Start of DATA IN THIS EXERCISE

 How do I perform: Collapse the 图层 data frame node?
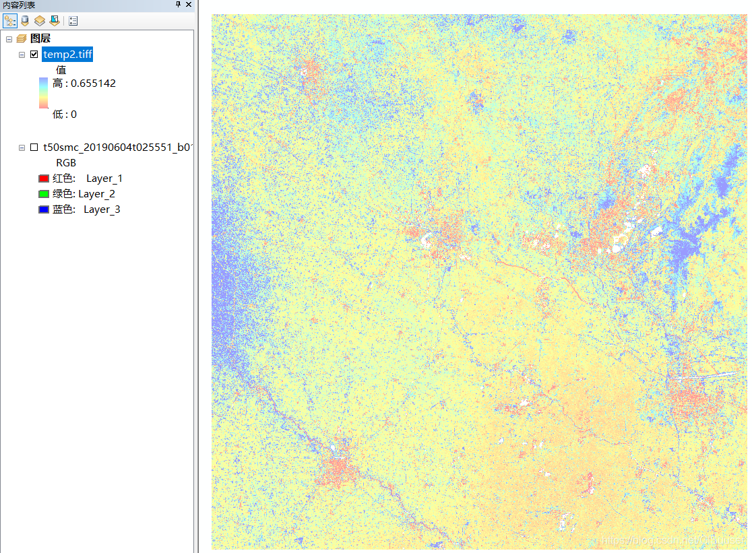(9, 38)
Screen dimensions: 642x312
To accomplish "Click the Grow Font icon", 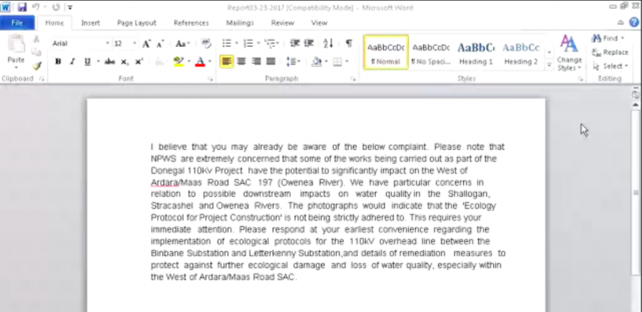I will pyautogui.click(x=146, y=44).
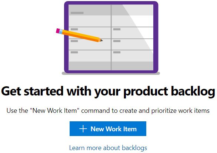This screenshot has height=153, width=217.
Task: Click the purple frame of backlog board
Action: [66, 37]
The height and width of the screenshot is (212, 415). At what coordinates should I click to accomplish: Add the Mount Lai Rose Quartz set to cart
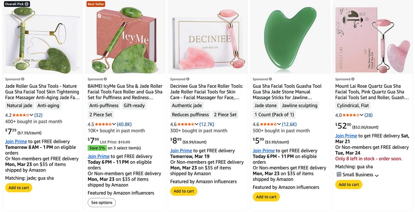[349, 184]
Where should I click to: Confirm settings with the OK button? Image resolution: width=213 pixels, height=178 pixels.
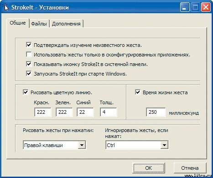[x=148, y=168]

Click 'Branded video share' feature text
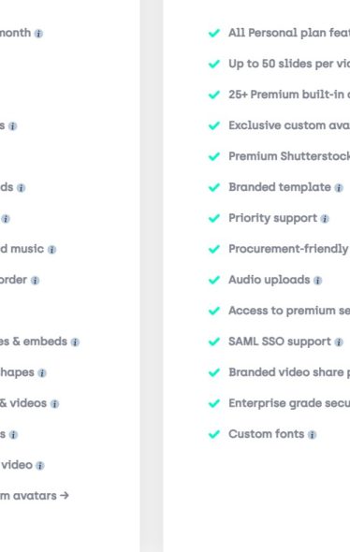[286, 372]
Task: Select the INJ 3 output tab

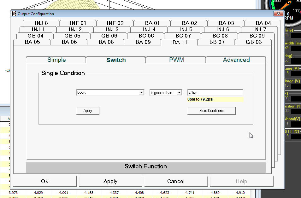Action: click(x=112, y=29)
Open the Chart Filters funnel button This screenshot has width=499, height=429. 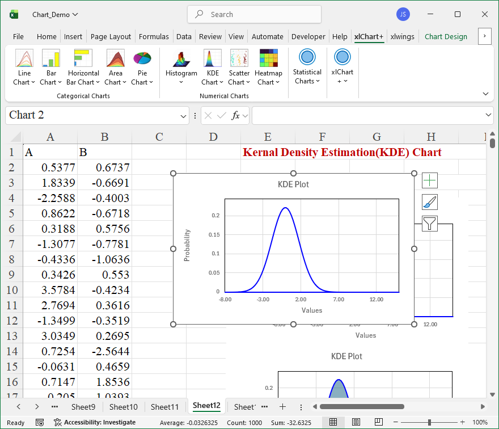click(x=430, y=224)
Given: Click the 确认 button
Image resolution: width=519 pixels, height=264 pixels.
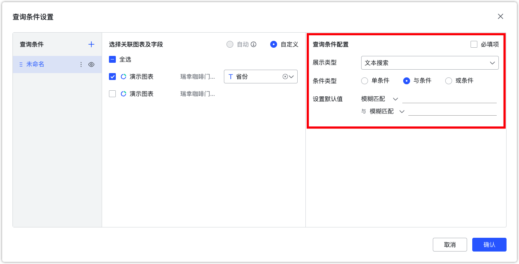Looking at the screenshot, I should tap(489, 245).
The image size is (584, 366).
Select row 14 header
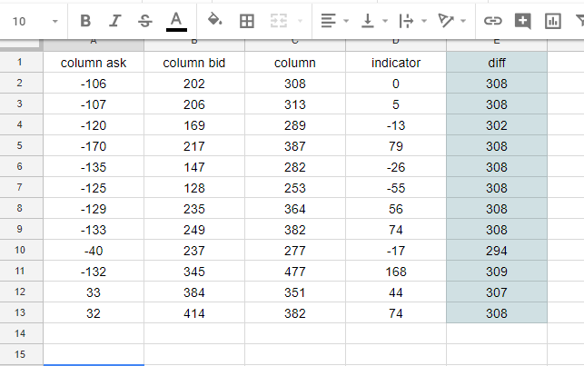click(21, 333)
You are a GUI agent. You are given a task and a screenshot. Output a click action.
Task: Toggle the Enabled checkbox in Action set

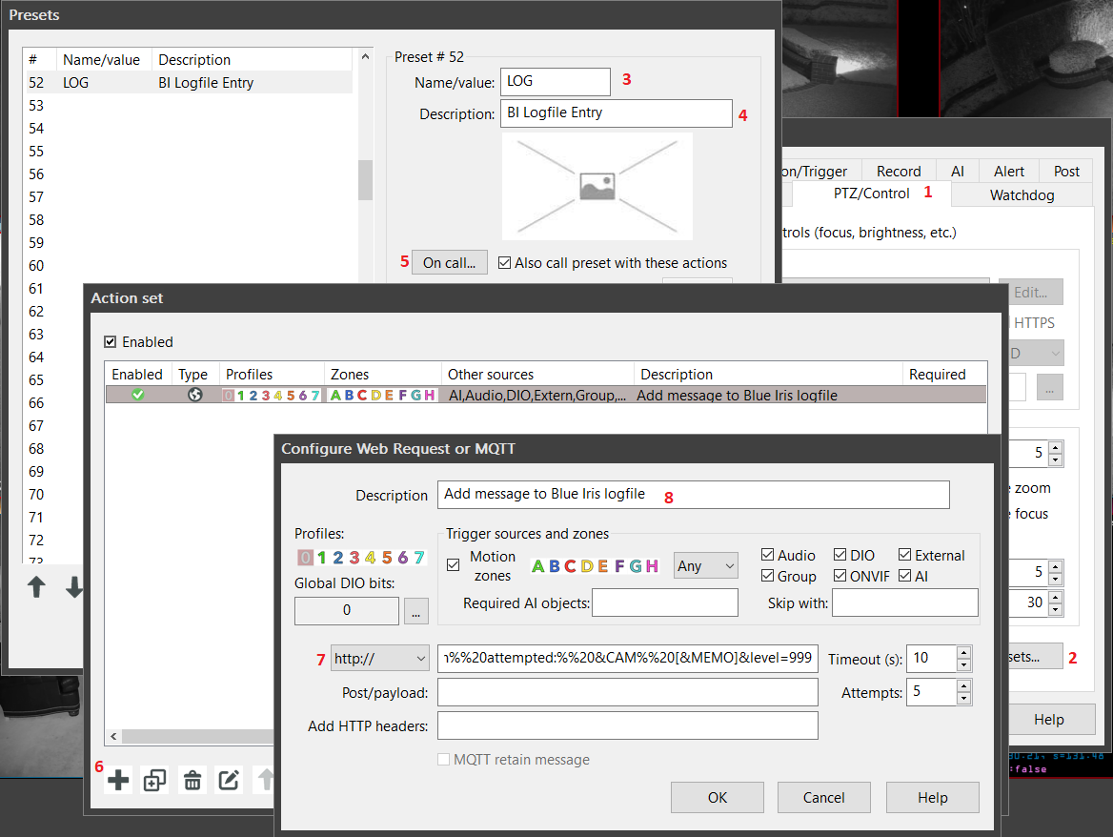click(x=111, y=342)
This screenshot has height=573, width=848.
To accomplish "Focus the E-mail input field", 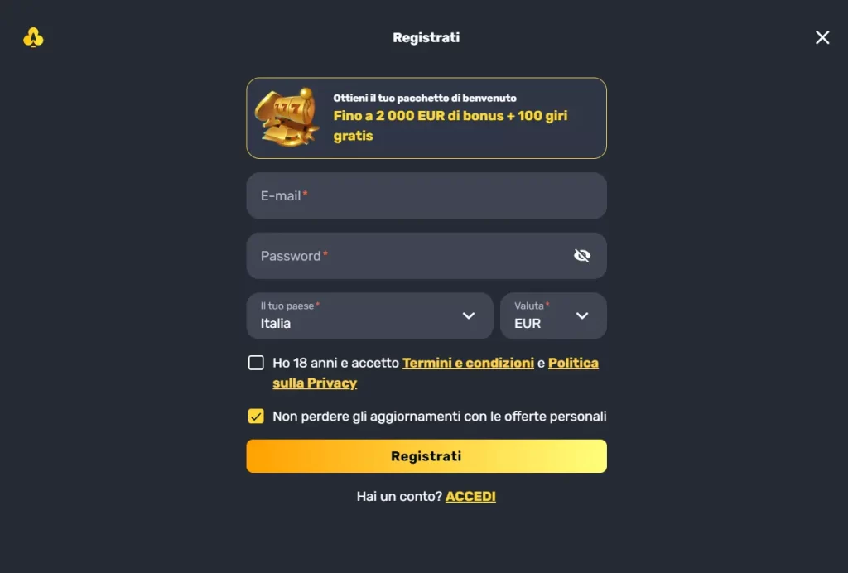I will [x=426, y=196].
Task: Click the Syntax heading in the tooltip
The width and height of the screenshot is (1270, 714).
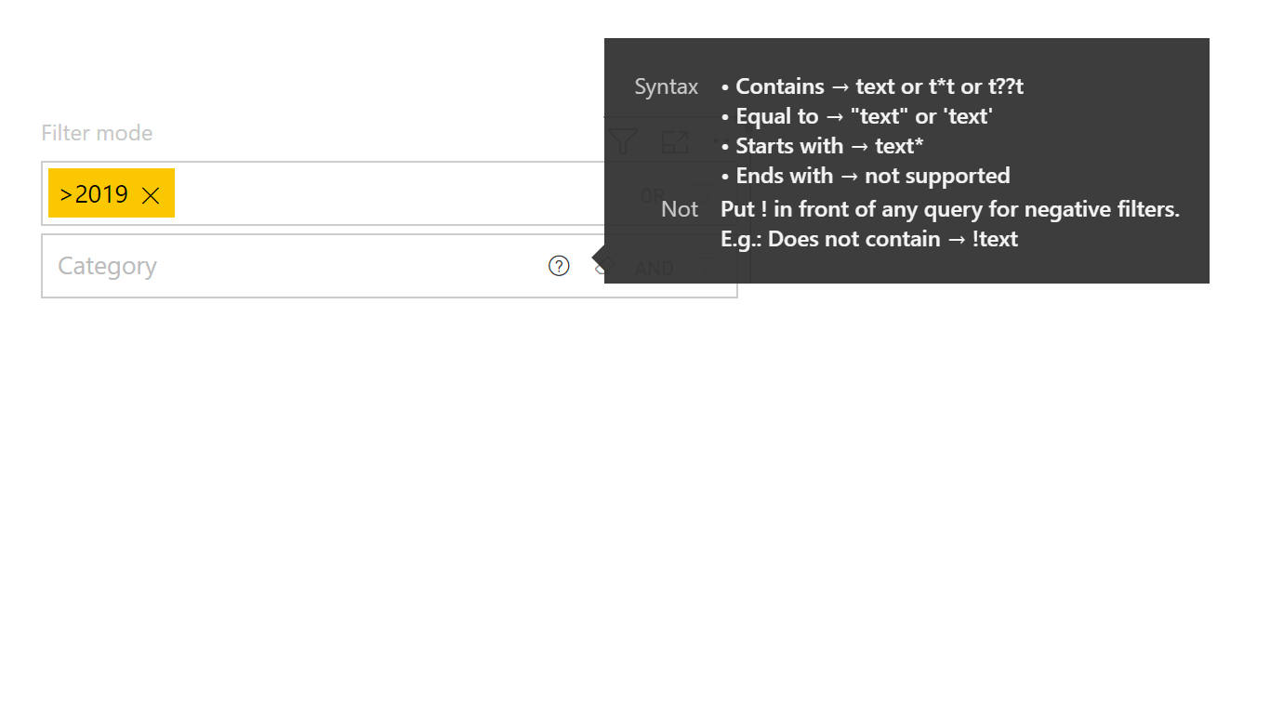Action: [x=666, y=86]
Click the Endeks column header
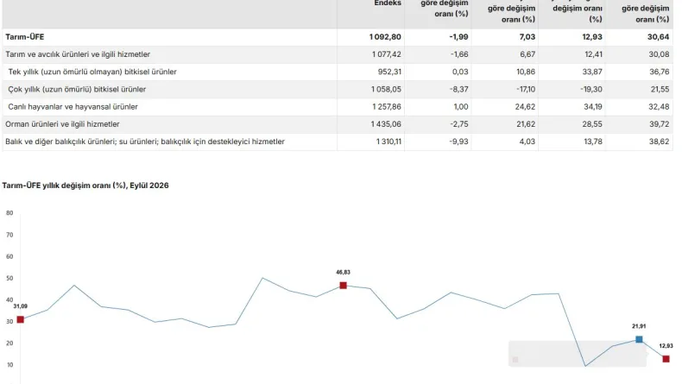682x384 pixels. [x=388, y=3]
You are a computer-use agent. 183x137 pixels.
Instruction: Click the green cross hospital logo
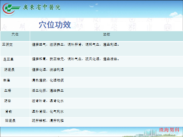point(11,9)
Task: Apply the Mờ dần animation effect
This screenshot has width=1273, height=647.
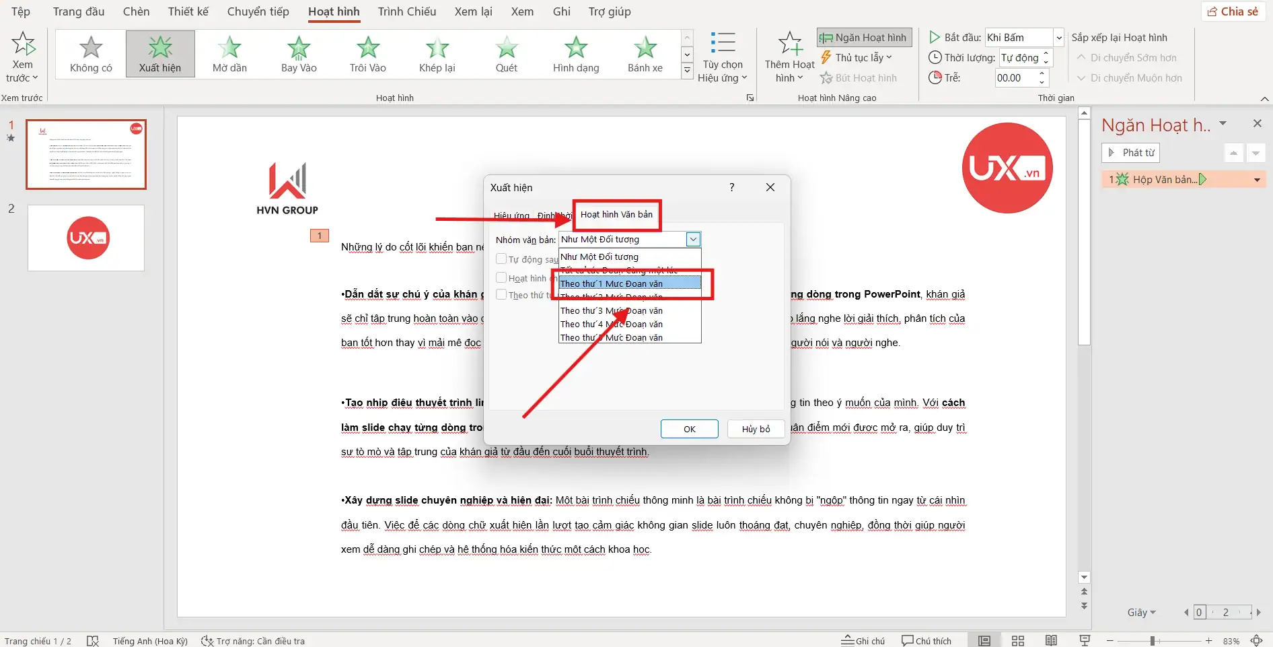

End of DATA IN THIS EXERCISE

EXERCISE DETAILS: Filter these records, keeping every line where the word "agent" occurs.

WRITTEN RESPONSE:
You are a GUI agent. You are given a task and a screenshot. Output a click action.
You are a computer-use agent. 183x137 pixels.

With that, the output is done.